Top 10 AI Search Readiness Priorities For SMEs

  1. Fix your SEO foundations first
    Make sure your website can be crawled, indexed and understood. This includes technical SEO basics, mobile usability, page speed, HTTPS, redirects and a clean site structure.
  2. Improve your most important service pages
    Your “money-making” pages need to clearly explain what you do, who you help, where you work and why someone should choose you.
  3. Build content around real customer questions
    Create useful blogs, guides and FAQs based on what people actually ask before buying. Think less “keyword for the sake of it” and more “what does the customer need to understand?”
  4. Make expertise obvious
    Add author bios, team information, credentials, accreditations, reviews, testimonials and case studies. Show that real people with real experience are behind the advice.
  5. Strengthen your local SEO presence
    Keep your Google Business Profile updated, create useful location pages, build local citations and make sure your name, address and phone number are consistent online.
  6. Earn relevant links and brand mentions
    Look for mentions from local press, industry websites, suppliers, partners, trade bodies, podcasts, awards and guest articles. The goal is credible visibility, not random backlinks.
  7. Keep your brand consistent across the web
    Your business name, messaging, services, contact details, profiles and descriptions should match across your website, directories, social platforms and third-party listings.
  8. Repurpose and distribute your best content
    Turn useful website content into LinkedIn posts, videos, email content, social posts, guides or short explainers. Search visibility is no longer just about your website.
  9. Update old content before it decays
    Refresh pages that still matter. Add new examples, improve clarity, fix broken links, update facts and make sure the content still matches what customers need now.
  10. Track the right things
    Rankings still matter, but they are not enough. Track leads, calls, form fills, branded searches, Google Business Profile actions, organic traffic, AI referrals and wider brand visibility.

SEO Isn’t Dead… but neglecting it might cause your business to die

Whenever I talk about SEO to prospects, I group it with “content marketing”. Because you can’t have good SEO without content. And in 2026, content goes beyond just SEO, it’s how you differentiate your business from your competitors. It’s how you stand out and compete.

For most of us, especially around Teesside, our businesses aren’t unique. There’s dozens, if not hundreds of businesses that offer web design, SEO, accounting, plumbing, car washing, personal training, personal injury claims, financial planning… you get my point.

What separates my business, is ME. What separates your business from your competitors, should be YOU.

And arguably, standing out online now is harder than it ever has been. People now find answers in different ways. Google results are more crowded. AI Overviews can answer questions before someone clicks. Visibility is spread across websites, map packs, reviews, snippets, social platforms, brand mentions and wider marketing activity.

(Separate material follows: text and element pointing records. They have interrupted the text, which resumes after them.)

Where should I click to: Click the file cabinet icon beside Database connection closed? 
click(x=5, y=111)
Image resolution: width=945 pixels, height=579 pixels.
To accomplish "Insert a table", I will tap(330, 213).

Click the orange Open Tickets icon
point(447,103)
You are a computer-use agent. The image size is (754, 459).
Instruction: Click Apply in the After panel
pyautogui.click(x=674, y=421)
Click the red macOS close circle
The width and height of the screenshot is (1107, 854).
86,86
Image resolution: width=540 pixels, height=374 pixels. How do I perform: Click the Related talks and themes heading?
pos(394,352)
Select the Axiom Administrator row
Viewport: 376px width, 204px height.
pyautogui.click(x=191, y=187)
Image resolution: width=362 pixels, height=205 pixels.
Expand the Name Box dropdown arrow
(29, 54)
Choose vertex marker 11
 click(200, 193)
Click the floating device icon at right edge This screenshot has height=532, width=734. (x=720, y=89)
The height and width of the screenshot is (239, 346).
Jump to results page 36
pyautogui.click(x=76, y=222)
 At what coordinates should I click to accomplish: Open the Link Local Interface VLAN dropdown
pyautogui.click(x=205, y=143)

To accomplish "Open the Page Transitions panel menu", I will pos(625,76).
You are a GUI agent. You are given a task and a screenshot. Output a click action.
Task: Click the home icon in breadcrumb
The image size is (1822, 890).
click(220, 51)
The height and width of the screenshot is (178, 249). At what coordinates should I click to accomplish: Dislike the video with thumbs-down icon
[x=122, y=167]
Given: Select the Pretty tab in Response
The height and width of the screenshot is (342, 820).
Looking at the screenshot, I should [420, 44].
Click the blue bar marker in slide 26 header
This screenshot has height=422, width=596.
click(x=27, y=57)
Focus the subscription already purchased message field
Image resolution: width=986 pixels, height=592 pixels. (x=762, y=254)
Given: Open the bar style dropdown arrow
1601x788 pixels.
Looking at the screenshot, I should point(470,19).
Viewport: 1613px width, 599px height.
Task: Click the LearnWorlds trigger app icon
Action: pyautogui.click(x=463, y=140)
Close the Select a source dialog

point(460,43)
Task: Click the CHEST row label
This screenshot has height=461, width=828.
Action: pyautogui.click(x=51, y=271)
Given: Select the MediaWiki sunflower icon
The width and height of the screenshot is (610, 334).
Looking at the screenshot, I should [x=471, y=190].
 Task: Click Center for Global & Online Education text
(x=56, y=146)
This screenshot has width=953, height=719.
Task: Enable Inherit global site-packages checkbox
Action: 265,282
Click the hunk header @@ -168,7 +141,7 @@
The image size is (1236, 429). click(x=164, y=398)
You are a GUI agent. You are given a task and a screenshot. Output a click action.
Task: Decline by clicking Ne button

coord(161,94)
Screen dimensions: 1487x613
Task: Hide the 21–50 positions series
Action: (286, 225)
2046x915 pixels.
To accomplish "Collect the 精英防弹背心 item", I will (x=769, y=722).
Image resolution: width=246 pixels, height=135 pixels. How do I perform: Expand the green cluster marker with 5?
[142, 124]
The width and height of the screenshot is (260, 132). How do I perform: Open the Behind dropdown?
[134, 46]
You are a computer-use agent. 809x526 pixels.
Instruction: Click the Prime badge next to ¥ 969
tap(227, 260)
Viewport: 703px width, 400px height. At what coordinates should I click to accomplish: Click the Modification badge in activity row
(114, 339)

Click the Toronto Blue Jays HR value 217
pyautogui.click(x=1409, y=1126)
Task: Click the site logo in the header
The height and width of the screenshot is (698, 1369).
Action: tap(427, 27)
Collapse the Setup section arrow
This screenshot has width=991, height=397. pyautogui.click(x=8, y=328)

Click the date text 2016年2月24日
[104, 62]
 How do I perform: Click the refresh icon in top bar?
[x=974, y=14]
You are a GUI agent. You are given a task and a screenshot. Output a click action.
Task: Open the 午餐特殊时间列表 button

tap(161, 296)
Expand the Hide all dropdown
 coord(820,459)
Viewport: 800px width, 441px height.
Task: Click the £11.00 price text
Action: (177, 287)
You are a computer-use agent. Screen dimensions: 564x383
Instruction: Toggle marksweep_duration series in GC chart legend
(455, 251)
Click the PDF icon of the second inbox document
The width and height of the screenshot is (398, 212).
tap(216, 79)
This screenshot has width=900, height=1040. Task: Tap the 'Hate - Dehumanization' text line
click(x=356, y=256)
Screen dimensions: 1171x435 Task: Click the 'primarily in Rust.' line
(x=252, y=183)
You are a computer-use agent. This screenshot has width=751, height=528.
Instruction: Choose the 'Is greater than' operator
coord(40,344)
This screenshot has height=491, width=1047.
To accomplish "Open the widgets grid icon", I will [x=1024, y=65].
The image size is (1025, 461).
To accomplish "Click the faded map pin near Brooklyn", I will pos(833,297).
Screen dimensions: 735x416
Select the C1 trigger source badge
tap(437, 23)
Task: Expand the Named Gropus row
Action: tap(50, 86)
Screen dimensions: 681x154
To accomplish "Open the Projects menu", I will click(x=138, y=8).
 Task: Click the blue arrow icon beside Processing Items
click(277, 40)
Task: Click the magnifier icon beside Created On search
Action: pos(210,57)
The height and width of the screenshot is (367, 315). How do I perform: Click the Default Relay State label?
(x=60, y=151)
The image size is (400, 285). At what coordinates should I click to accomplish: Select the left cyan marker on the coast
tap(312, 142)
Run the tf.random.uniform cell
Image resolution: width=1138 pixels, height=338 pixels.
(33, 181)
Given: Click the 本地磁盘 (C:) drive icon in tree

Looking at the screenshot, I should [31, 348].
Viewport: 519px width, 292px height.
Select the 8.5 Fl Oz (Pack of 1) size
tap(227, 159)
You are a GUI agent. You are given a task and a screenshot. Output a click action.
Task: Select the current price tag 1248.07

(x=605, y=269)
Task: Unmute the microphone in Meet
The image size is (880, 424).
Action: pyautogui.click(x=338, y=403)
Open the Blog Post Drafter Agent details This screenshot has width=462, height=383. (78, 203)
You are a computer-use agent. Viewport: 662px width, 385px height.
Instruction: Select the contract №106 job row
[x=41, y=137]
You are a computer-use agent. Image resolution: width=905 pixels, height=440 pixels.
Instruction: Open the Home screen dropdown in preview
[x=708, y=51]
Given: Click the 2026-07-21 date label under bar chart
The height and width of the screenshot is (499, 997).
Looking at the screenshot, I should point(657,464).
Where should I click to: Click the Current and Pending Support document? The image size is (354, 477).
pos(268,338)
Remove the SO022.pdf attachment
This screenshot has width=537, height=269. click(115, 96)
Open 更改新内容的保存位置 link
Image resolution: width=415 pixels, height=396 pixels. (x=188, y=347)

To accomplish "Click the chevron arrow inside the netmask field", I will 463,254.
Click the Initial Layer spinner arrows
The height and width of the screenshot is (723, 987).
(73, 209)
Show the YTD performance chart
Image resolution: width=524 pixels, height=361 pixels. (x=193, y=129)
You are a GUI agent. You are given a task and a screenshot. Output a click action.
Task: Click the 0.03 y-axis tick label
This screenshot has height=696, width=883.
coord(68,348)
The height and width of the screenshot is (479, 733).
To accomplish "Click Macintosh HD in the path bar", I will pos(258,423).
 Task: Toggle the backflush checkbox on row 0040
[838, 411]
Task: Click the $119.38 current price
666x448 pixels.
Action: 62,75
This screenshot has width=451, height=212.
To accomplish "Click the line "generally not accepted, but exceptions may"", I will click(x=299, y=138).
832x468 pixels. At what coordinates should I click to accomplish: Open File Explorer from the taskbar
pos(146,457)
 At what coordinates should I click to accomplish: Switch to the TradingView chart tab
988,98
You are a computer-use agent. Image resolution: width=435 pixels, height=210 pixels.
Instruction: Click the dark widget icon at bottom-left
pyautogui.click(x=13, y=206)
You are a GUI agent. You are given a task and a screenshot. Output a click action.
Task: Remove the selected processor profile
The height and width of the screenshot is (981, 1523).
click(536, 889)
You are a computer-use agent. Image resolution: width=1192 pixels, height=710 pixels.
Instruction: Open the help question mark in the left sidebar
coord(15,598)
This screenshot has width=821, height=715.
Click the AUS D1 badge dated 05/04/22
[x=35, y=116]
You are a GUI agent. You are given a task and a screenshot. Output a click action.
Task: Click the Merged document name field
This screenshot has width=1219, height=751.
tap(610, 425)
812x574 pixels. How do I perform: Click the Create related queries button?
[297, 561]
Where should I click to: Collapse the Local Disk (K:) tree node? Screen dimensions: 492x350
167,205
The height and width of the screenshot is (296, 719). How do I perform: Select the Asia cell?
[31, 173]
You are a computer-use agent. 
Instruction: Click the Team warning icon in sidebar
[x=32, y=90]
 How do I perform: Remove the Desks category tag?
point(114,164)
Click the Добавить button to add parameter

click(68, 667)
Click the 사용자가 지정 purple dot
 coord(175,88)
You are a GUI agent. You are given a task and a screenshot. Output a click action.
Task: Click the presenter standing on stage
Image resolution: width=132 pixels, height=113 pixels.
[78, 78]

But SEO still matters. In fact, “PROPER SEO” matters more than ever.

The businesses that do well will not be the ones panicking every time Google changes something. They will be the ones that strengthen the basics and view SEO as one channel as part of a much larger marketing activity, to help make their business easier to understand.

AI has changed how people search, but it has not changed what people need from businesses. They still want clear answers, useful information and proof they can trust you.